An itching neck was never a good thing. That primal, defensive response to

danger was guaranteed to put any soldier on edge. And what more was he than simply an advanced soldier?

"I'll take care of things here; you take care of the information end," Nik told him.

"I'll take care of Mikayla."

"I know you'll take care of her," Ian sighed. "What worries me is your idea of the best way to do that."

"What the fuck does that mean?" Nik turned on him, his gaze slicing to where Ian stood across the back porch watching him.

"The best way to take care of a woman like Mikayla isn't storing her in a

protective area while life passes her by. Leaving her won't save her, Nik."

"Neither will staying." The edge to his voice was sharp, furious. "What do you want, Ian? You think because marital bliss suits you that it suits the rest of the fucking world?"

Ian's lips quirked. "I think it eases the demons, Nik," he finally said. "And you have more than most. But if the demons make better bedfellows than that woman waiting inside, then that's your bad decision, not mine."

"Damned right," Nik snarled. "Remember that."

Ian's smile was rueful and tinged with a hint of compassion that just further pissed Nik off.

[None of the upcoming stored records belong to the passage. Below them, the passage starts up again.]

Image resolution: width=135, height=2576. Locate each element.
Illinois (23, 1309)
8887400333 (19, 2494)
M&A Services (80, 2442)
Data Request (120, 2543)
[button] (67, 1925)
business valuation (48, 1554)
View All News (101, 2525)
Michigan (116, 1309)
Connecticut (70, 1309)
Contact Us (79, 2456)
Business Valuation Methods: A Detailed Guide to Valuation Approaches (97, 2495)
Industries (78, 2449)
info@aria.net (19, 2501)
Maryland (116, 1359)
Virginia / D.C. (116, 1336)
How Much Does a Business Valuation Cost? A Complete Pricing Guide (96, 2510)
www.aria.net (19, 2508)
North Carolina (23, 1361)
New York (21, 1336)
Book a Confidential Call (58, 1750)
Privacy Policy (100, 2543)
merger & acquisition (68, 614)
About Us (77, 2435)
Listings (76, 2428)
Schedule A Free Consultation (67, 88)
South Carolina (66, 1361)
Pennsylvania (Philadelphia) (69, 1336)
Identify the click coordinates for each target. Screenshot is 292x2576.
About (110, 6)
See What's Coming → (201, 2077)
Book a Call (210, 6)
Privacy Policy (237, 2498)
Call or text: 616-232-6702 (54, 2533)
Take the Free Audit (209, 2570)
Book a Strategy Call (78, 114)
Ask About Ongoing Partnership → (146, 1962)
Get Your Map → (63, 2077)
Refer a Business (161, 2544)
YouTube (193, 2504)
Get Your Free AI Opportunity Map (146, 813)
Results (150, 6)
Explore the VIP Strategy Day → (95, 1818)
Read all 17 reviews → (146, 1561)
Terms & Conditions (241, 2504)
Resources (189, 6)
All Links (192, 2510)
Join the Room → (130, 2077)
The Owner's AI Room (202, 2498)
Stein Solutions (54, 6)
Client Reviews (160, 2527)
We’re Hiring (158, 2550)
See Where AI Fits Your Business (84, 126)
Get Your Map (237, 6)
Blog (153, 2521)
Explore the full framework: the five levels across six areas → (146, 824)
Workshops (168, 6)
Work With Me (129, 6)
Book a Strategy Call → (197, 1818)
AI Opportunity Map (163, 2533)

"This conversation is over," Nik informed him. "Find something else to talk about or get the hell out of here. I don't care which."

"I should have the information you need soon, Nik," Ian told him, his tone somber now. "And if you need to talk later, then I'll be there."

Nik gave his head a hard shake as a bitter laugh left his lips. "How long have we known each other, Ian?"

"A long time," Ian answered quietly.

"How many times have I needed a buddy powwow?"

"You've never asked for one, Nik," Ian stated. "But if a man ever needed one, then it was you. What happened to Nicolette wasn't your fault. But if blaming yourself helps you sleep better at night, then who am I to tell you different."

Before Nik could sneer in response Ian turned and stepped back into the house.

"Hey, cutie," Nik heard Kira, Ian's wife, greet him. "The dresses are going to be so beautiful. All the other high-society witches are going to be so jealous of me."

Laughter filled her voice as she teased her husband, "And all the guys are going to be so jealous of you. I'm going to be hot." She made a sizzling sound as she stepped into her husband's embrace.